Porque, así como los partidos tradicionales tenían unas características definibles o, al menos, esperables, esos nuevos banderines de enganche debían diferenciarse por alguna otra cualidad. Y, en todos los casos conocidos, la marca de la casa fue la supuesta insuficiencia de los partidos tradicionales para defender los verdaderos valores en cuestión. Por ejemplo, la defensa de la unidad patria, en el caso de la UPyD de Rosa Diez o la participación de “la gente”, o “la ciudadanía”, en el propio funcionamiento de los partidos, en los casos de Podemos o Ciudadanos, cada uno de ellos instalado en su parte correspondiente de las dos Españas. El caso de Carmena quizás fue el mas claro de todos: no admitía que nadie le dijera lo que había que hacer. Por no gustarle, no le gustaban ni los programas electorales.

 

Pero, en todos esos ejemplos, se puede apreciar la endeblez de los argumentos empleados. En el caso de UPyD, al estar, casi exclusivamente, ligado a la personalidad de Rosa Diez, el agotamiento de su escaso electorado unido al propio cansancio de su fundadora, terminaron colocando el asunto en el capítulo de la arqueología política. En cuanto a los dos ejemplos de “nueva política” mencionados más arriba, pasó lo que tenía que pasar: que lo nuevo deja de ser nuevo cuando se hace viejo. Veremos donde terminan acabando, primero sus dirigentes, luego sus militantes y, por último sus siglas. Solo si se van aprovechando restos, como en el caso de las croquetas, parece posible estirar la cosa.

 

Y los intentos, siguen. En primer lugar, porque es lógico, ya que el mundo no se para y nadie ha dicho que un partido político, ni nada, excepto algunas instituciones de origen divino, tenga que durar para siempre. En segundo lugar porque el programa fundacional de cada partido político es, por fuerza, excluyente de muchas ideas y no todo el mundo, obviamente, encuentra plena satisfacción en algún programa determinado.
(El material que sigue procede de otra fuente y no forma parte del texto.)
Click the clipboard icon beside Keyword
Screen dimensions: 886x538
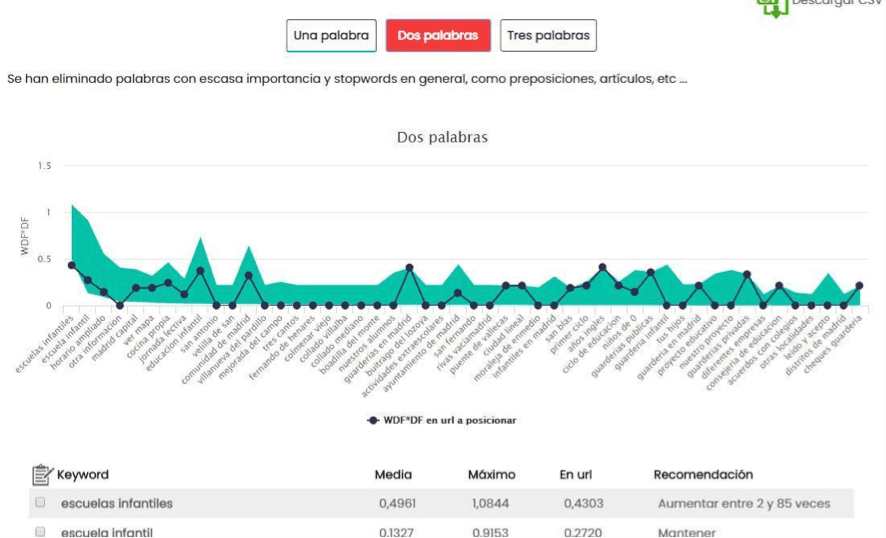pyautogui.click(x=42, y=475)
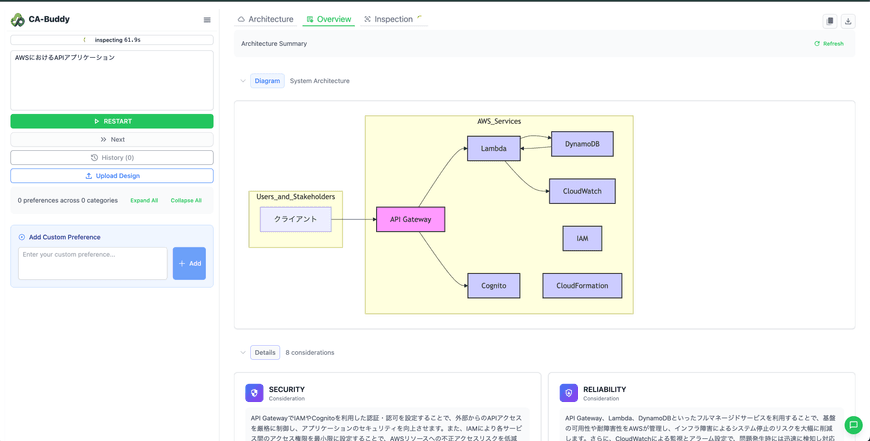This screenshot has height=441, width=870.
Task: Click the Reliability consideration icon
Action: 568,394
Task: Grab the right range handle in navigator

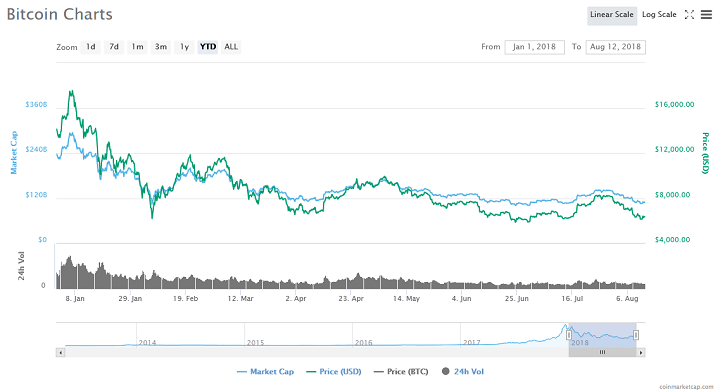Action: 636,335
Y, en tercer lugar, y más importante, porque siempre habrá alguien con “capital político” personal, que se crea capaz de liderar esa población insatisfecha con los partidos que hay en escena.

 

Lo que habría que desear en todos esos casos es que haya la consistencia suficiente, no tanto en la persona que lidera, como en las ideas que defiende, para que la cosa dure lo necesario para llevar a cabo, al menos, una parte de lo que se propone.  

 

Por último, debo aclarar que no hay nada lejos de mi intención que convencer a nadie de que se afilie a un partido político. Y, menos aún, de que lo cree. Lo que si recomiendo es que los voten. Y, más todavía, que voten a quien les ofrezca, en forma creible, algo que sintonice con sus ideas o resuelva sus problemas, sea o no un partido político. Lo que no me parece coherente, sino algo que está entre la ingenuidad y la falacia,  es que alguien reniegue de los partidos políticos y termine montando uno.